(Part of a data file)
########

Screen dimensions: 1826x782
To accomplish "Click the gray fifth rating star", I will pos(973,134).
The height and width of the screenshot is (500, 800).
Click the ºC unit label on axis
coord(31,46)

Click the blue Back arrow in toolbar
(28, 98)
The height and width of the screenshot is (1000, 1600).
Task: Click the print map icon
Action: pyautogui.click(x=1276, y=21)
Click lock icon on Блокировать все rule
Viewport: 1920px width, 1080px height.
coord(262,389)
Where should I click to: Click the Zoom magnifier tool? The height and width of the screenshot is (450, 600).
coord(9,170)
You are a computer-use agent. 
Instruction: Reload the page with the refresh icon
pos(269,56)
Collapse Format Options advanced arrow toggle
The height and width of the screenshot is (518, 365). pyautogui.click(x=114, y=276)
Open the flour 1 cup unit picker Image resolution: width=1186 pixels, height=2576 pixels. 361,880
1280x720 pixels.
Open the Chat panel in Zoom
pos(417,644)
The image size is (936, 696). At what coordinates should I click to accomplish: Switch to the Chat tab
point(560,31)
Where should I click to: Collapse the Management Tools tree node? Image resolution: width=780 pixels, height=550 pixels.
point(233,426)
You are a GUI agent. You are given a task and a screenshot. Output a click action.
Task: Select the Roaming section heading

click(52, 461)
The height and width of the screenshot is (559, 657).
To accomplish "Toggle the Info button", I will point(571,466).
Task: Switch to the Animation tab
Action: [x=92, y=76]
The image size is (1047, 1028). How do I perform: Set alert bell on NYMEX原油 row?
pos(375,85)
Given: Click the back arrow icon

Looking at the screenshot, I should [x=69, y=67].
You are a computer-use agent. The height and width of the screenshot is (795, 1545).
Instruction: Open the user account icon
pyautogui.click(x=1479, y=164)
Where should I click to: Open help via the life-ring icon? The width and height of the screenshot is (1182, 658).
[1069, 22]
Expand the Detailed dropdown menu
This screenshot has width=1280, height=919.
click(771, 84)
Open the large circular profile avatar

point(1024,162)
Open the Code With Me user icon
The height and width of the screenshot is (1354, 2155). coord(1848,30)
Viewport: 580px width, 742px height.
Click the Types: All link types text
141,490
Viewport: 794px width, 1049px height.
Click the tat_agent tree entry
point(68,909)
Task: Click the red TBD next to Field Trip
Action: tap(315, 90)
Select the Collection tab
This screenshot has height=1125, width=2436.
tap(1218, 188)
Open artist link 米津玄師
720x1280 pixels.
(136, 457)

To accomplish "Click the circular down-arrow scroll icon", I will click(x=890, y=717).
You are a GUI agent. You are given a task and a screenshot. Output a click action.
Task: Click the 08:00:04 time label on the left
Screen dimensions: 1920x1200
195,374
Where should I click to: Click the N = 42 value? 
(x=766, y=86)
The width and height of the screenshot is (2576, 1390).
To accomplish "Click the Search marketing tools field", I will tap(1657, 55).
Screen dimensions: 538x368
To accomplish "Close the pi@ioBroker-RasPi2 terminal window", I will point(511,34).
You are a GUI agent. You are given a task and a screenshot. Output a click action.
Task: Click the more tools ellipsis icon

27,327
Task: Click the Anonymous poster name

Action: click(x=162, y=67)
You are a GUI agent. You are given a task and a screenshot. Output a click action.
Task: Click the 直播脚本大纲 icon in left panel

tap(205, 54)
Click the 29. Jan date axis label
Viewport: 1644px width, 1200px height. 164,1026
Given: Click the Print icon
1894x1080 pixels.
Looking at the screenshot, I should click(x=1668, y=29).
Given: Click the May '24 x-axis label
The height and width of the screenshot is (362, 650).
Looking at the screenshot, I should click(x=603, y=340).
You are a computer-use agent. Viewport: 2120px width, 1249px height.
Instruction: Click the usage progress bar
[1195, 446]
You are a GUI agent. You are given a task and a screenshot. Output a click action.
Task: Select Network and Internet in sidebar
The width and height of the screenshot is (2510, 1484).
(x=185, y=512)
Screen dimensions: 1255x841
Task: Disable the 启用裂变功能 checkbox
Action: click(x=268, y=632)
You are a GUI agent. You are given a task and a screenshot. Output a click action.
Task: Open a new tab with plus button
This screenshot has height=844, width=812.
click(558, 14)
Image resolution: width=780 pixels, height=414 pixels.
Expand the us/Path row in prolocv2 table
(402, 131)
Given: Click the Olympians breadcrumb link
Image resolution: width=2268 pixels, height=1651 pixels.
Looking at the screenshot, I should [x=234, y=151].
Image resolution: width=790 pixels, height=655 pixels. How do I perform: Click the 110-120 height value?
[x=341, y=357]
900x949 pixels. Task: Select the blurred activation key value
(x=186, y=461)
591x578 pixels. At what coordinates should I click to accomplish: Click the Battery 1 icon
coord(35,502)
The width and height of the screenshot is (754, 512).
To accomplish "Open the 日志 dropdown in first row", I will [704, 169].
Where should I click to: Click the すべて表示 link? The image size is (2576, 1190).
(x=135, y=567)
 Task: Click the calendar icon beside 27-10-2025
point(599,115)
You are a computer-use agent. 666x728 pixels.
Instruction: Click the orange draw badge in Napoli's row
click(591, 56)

########

- _TO DO_: Rewrite the entries above as a Markdown table with the columns Row and Line, where each line goes in its own numbered row. Leave out blank lines.

- _FINISHED EXERCISE_:
| Row | Line |
|---|---|
| 1 | Screen dimensions: 1826x782 |
| 2 | To accomplish "Click the gray fifth rating star", I will pos(973,134). |
| 3 | The height and width of the screenshot is (500, 800). |
| 4 | Click the ºC unit label on axis |
| 5 | coord(31,46) |
| 6 | Click the blue Back arrow in toolbar |
| 7 | (28, 98) |
| 8 | The height and width of the screenshot is (1000, 1600). |
| 9 | Task: Click the print map icon |
| 10 | Action: pyautogui.click(x=1276, y=21) |
| 11 | Click lock icon on Блокировать все rule |
| 12 | Viewport: 1920px width, 1080px height. |
| 13 | coord(262,389) |
| 14 | Where should I click to: Click the Zoom magnifier tool? The height and width of the screenshot is (450, 600). |
| 15 | coord(9,170) |
| 16 | You are a computer-use agent.  |
| 17 | Instruction: Reload the page with the refresh icon |
| 18 | pos(269,56) |
| 19 | Collapse Format Options advanced arrow toggle |
| 20 | The height and width of the screenshot is (518, 365). pyautogui.click(x=114, y=276) |
| 21 | Open the flour 1 cup unit picker Image resolution: width=1186 pixels, height=2576 pixels. 361,880 |
| 22 | 1280x720 pixels. |
| 23 | Open the Chat panel in Zoom |
| 24 | pos(417,644) |
| 25 | The image size is (936, 696). At what coordinates should I click to accomplish: Switch to the Chat tab |
| 26 | point(560,31) |
| 27 | Where should I click to: Collapse the Management Tools tree node? Image resolution: width=780 pixels, height=550 pixels. |
| 28 | point(233,426) |
| 29 | You are a GUI agent. You are given a task and a screenshot. Output a click action. |
| 30 | Task: Select the Roaming section heading |
| 31 | click(52, 461) |
| 32 | The height and width of the screenshot is (559, 657). |
| 33 | To accomplish "Toggle the Info button", I will point(571,466). |
| 34 | Task: Switch to the Animation tab |
| 35 | Action: [x=92, y=76] |
| 36 | The image size is (1047, 1028). How do I perform: Set alert bell on NYMEX原油 row? |
| 37 | pos(375,85) |
| 38 | Given: Click the back arrow icon |
| 39 | Looking at the screenshot, I should [x=69, y=67]. |
| 40 | You are a computer-use agent. The height and width of the screenshot is (795, 1545). |
| 41 | Instruction: Open the user account icon |
| 42 | pyautogui.click(x=1479, y=164) |
| 43 | Where should I click to: Open help via the life-ring icon? The width and height of the screenshot is (1182, 658). |
| 44 | [1069, 22] |
| 45 | Expand the Detailed dropdown menu |
| 46 | This screenshot has width=1280, height=919. |
| 47 | click(771, 84) |
| 48 | Open the large circular profile avatar |
| 49 | point(1024,162) |
| 50 | Open the Code With Me user icon |
| 51 | The height and width of the screenshot is (1354, 2155). coord(1848,30) |
| 52 | Viewport: 580px width, 742px height. |
| 53 | Click the Types: All link types text |
| 54 | 141,490 |
| 55 | Viewport: 794px width, 1049px height. |
| 56 | Click the tat_agent tree entry |
| 57 | point(68,909) |
| 58 | Task: Click the red TBD next to Field Trip |
| 59 | Action: tap(315, 90) |
| 60 | Select the Collection tab |
| 61 | This screenshot has height=1125, width=2436. |
| 62 | tap(1218, 188) |
| 63 | Open artist link 米津玄師 |
| 64 | 720x1280 pixels. |
| 65 | (136, 457) |
| 66 | To accomplish "Click the circular down-arrow scroll icon", I will click(x=890, y=717). |
| 67 | You are a GUI agent. You are given a task and a screenshot. Output a click action. |
| 68 | Task: Click the 08:00:04 time label on the left |
| 69 | Screen dimensions: 1920x1200 |
| 70 | 195,374 |
| 71 | Where should I click to: Click the N = 42 value?  |
| 72 | (x=766, y=86) |
| 73 | The width and height of the screenshot is (2576, 1390). |
| 74 | To accomplish "Click the Search marketing tools field", I will tap(1657, 55). |
| 75 | Screen dimensions: 538x368 |
| 76 | To accomplish "Close the pi@ioBroker-RasPi2 terminal window", I will point(511,34). |
| 77 | You are a GUI agent. You are given a task and a screenshot. Output a click action. |
| 78 | Task: Click the more tools ellipsis icon |
| 79 | 27,327 |
| 80 | Task: Click the Anonymous poster name |
| 81 | Action: click(x=162, y=67) |
| 82 | You are a GUI agent. You are given a task and a screenshot. Output a click action. |
| 83 | Task: Click the 直播脚本大纲 icon in left panel |
| 84 | tap(205, 54) |
| 85 | Click the 29. Jan date axis label |
| 86 | Viewport: 1644px width, 1200px height. 164,1026 |
| 87 | Given: Click the Print icon |
| 88 | 1894x1080 pixels. |
| 89 | Looking at the screenshot, I should click(x=1668, y=29). |
| 90 | Given: Click the May '24 x-axis label |
| 91 | The height and width of the screenshot is (362, 650). |
| 92 | Looking at the screenshot, I should click(x=603, y=340). |
| 93 | You are a computer-use agent. Viewport: 2120px width, 1249px height. |
| 94 | Instruction: Click the usage progress bar |
| 95 | [1195, 446] |
| 96 | You are a GUI agent. You are given a task and a screenshot. Output a click action. |
| 97 | Task: Select Network and Internet in sidebar |
| 98 | The width and height of the screenshot is (2510, 1484). |
| 99 | (x=185, y=512) |
| 100 | Screen dimensions: 1255x841 |
| 101 | Task: Disable the 启用裂变功能 checkbox |
| 102 | Action: click(x=268, y=632) |
| 103 | You are a GUI agent. You are given a task and a screenshot. Output a click action. |
| 104 | Task: Open a new tab with plus button |
| 105 | This screenshot has height=844, width=812. |
| 106 | click(558, 14) |
| 107 | Image resolution: width=780 pixels, height=414 pixels. |
| 108 | Expand the us/Path row in prolocv2 table |
| 109 | (402, 131) |
| 110 | Given: Click the Olympians breadcrumb link |
| 111 | Image resolution: width=2268 pixels, height=1651 pixels. |
| 112 | Looking at the screenshot, I should [x=234, y=151]. |
| 113 | Image resolution: width=790 pixels, height=655 pixels. How do I perform: Click the 110-120 height value? |
| 114 | [x=341, y=357] |
| 115 | 900x949 pixels. Task: Select the blurred activation key value |
| 116 | (x=186, y=461) |
| 117 | 591x578 pixels. At what coordinates should I click to accomplish: Click the Battery 1 icon |
| 118 | coord(35,502) |
| 119 | The width and height of the screenshot is (754, 512). |
| 120 | To accomplish "Open the 日志 dropdown in first row", I will [704, 169]. |
| 121 | Where should I click to: Click the すべて表示 link? The image size is (2576, 1190). |
| 122 | (x=135, y=567) |
| 123 |  Task: Click the calendar icon beside 27-10-2025 |
| 124 | point(599,115) |
| 125 | You are a computer-use agent. 666x728 pixels. |
| 126 | Instruction: Click the orange draw badge in Napoli's row |
| 127 | click(591, 56) |